Problem statement: Write out exactly the lines from the one holding "Image resolution: width=570" to the last line of the entries, both ends included and nothing else, without the pictures.

Source material:

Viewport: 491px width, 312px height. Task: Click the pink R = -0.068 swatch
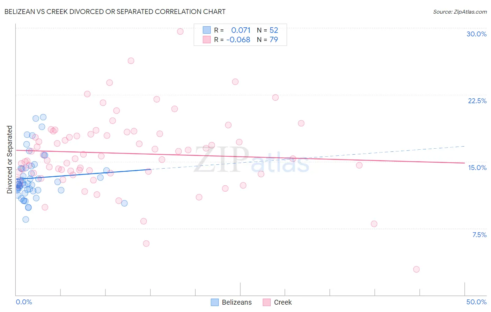coord(207,40)
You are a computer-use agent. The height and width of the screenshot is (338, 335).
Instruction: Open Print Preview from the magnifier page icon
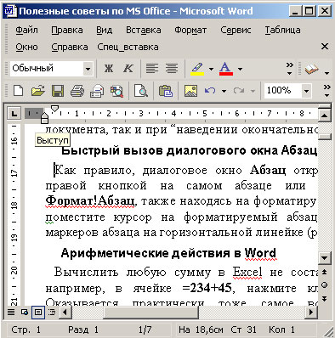pos(141,91)
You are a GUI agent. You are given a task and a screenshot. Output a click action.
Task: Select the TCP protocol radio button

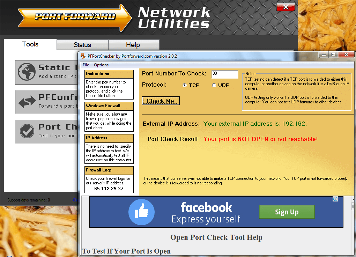[185, 86]
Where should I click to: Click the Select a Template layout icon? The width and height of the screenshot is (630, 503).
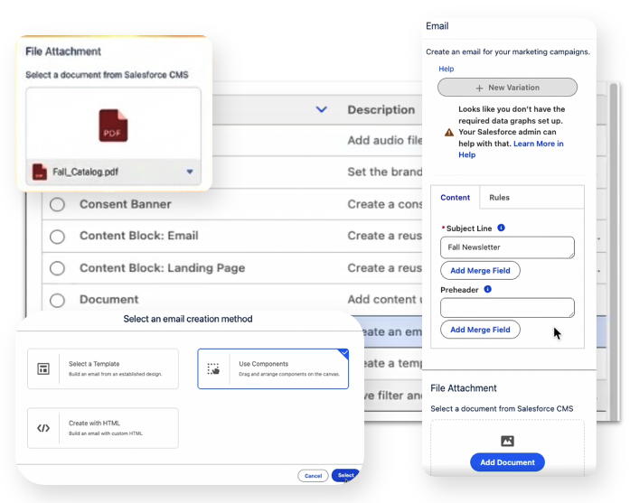tap(43, 368)
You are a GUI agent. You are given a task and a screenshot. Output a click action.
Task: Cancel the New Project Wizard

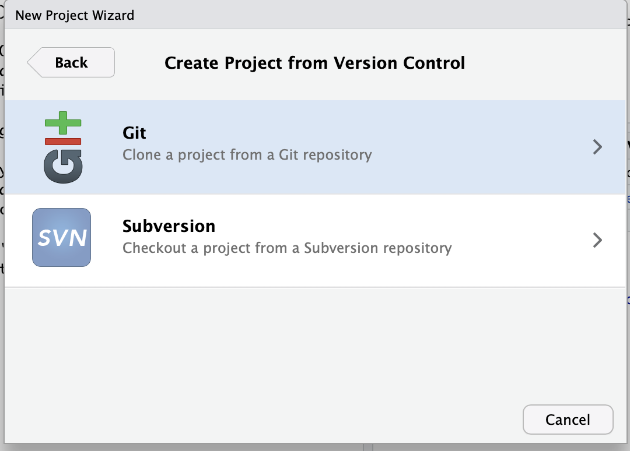point(568,420)
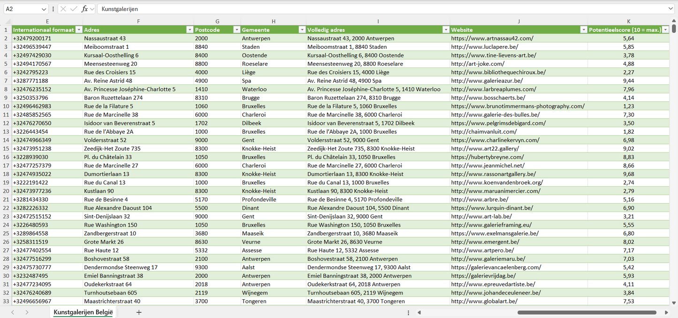678x318 pixels.
Task: Click the Cancel X icon in formula bar
Action: tap(63, 9)
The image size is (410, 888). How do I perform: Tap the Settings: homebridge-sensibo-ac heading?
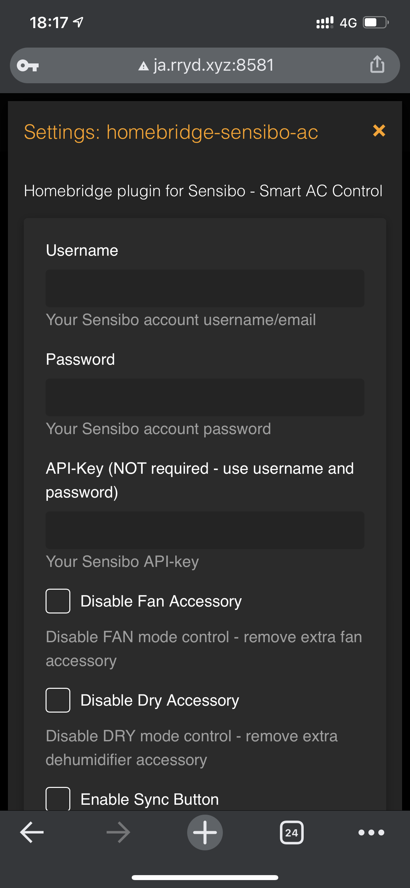pyautogui.click(x=171, y=131)
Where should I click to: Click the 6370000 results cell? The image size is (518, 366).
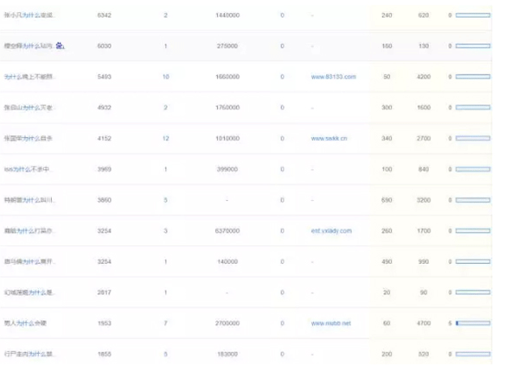tap(227, 231)
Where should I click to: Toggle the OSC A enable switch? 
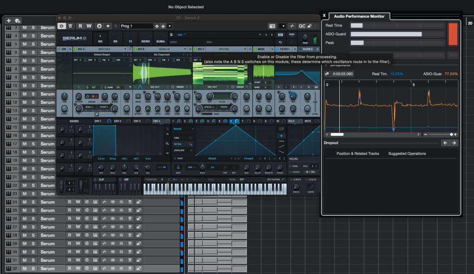tap(75, 49)
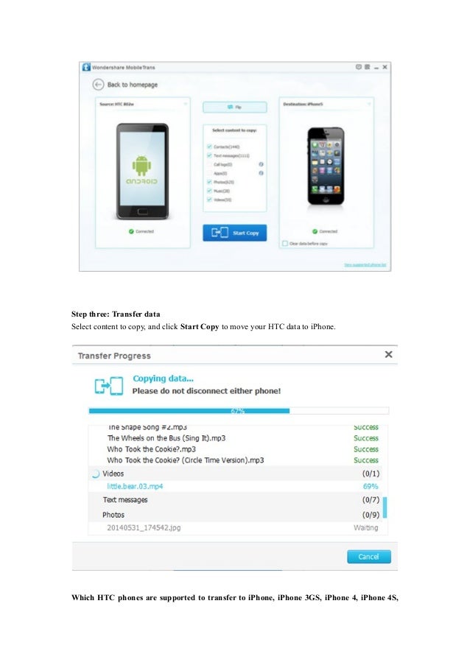Click the Android phone source image
The image size is (470, 665).
coord(142,172)
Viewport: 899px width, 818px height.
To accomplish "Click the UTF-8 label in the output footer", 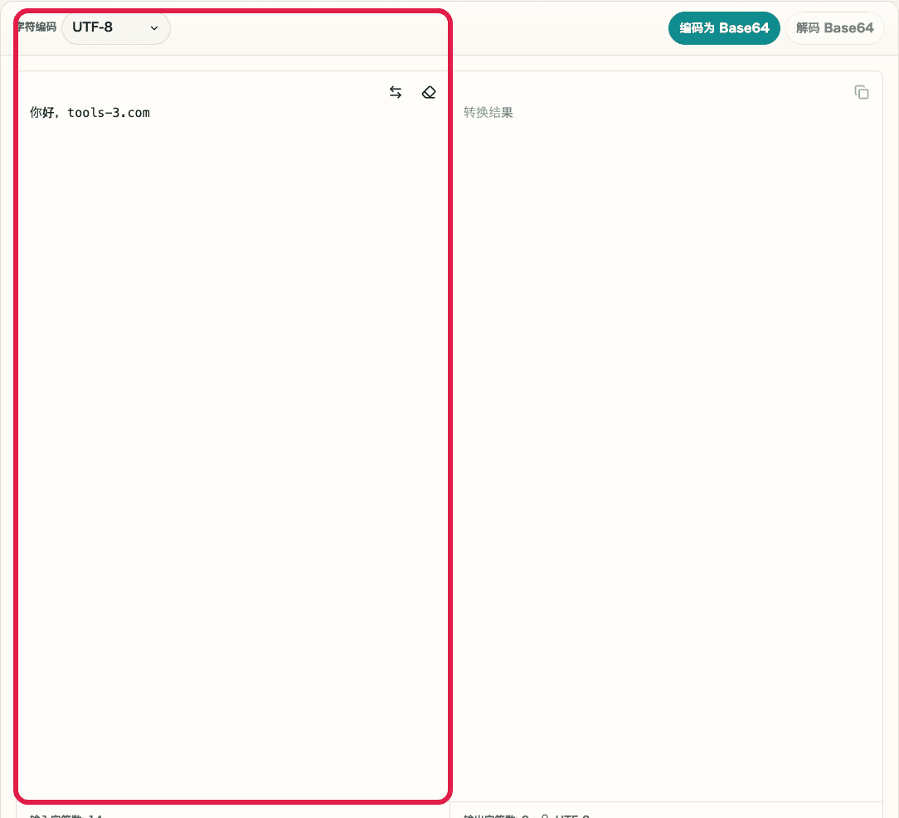I will coord(572,816).
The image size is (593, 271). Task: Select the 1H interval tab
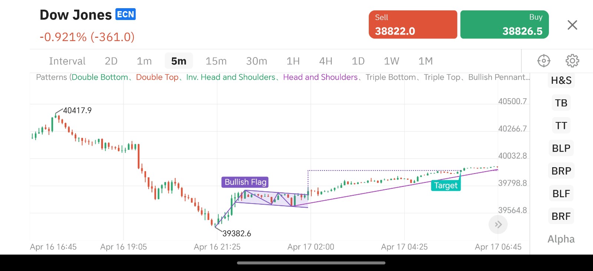point(293,61)
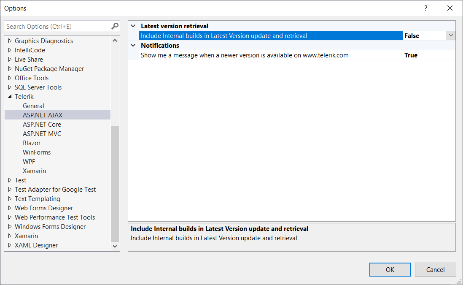Open the False value dropdown arrow

coord(451,36)
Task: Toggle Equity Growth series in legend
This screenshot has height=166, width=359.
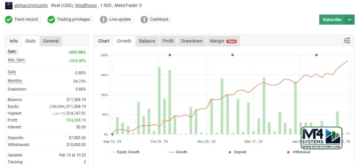Action: click(x=125, y=152)
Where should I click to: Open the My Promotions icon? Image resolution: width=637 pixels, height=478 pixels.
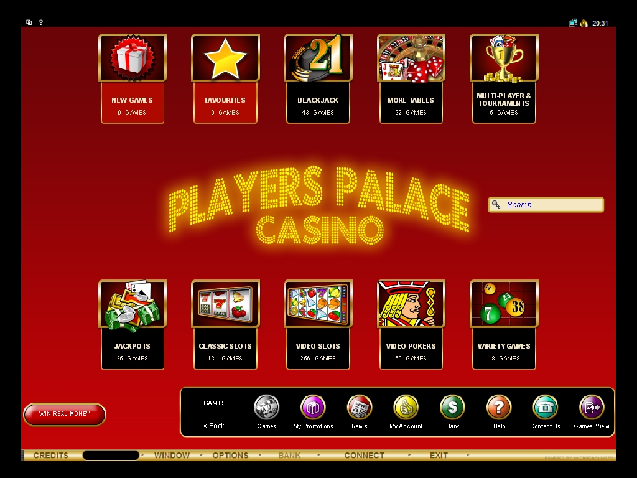coord(313,407)
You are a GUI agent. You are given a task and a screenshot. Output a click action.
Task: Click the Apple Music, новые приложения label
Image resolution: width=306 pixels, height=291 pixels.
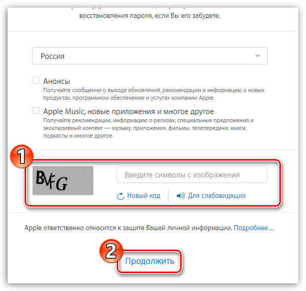(128, 111)
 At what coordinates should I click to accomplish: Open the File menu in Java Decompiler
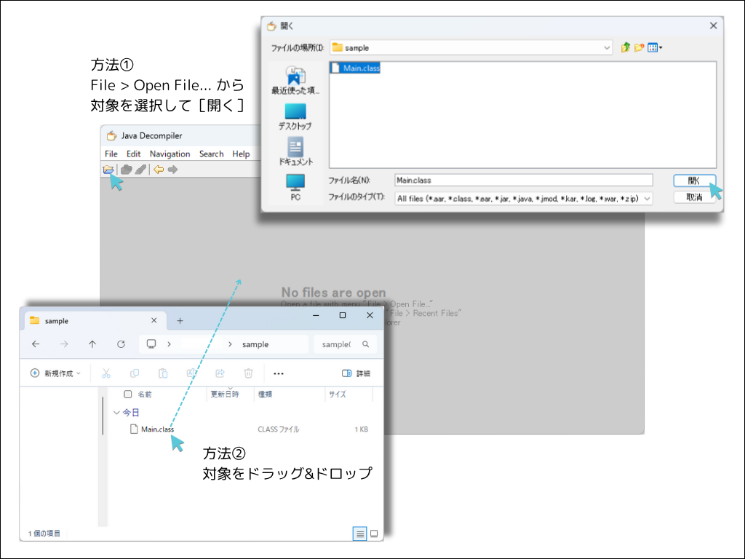(x=111, y=154)
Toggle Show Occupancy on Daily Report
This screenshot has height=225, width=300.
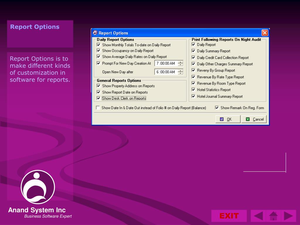pos(98,50)
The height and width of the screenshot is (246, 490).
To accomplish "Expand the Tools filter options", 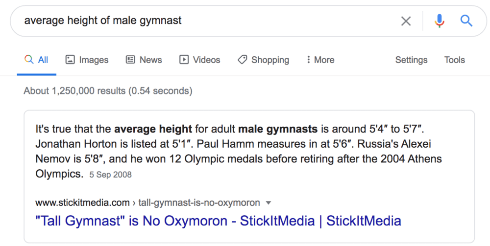I will coord(455,60).
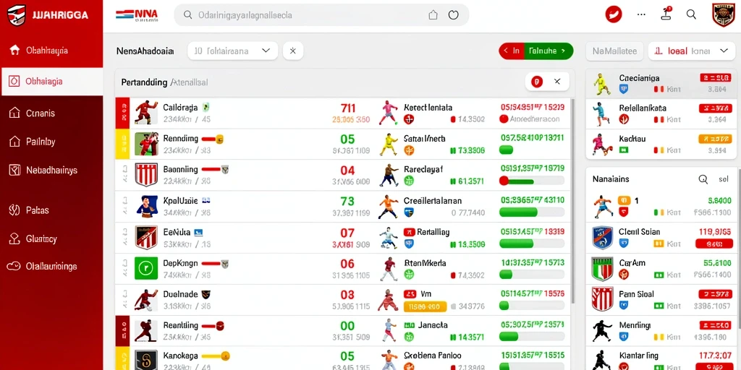Click the home icon in the sidebar

point(14,50)
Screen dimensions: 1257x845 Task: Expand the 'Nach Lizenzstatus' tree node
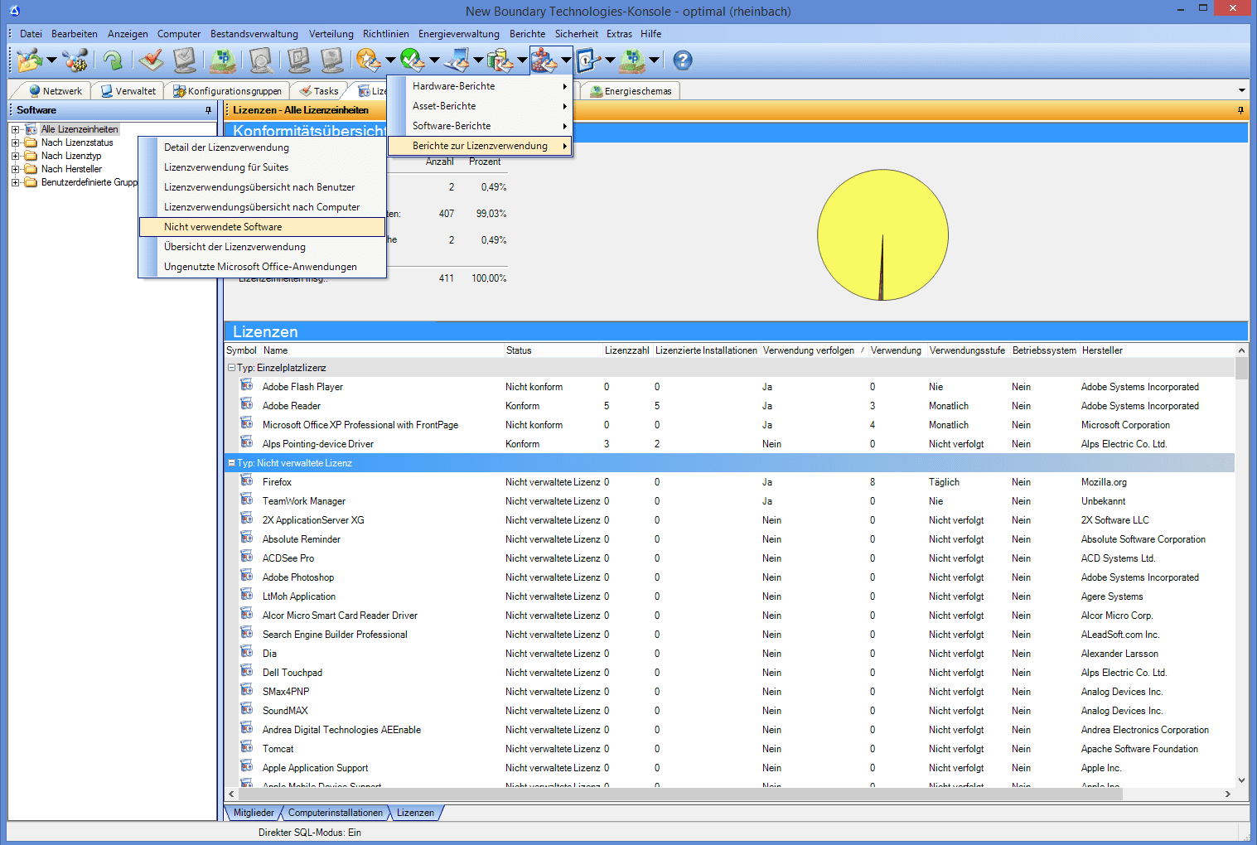coord(15,142)
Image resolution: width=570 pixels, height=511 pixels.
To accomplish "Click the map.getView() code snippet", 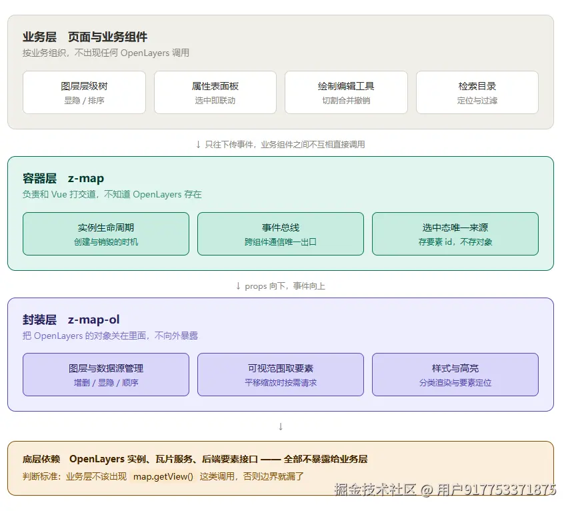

Exercise solution:
Image resolution: width=570 pixels, height=511 pixels.
To accomplish "Click the map.getView() code snippet", 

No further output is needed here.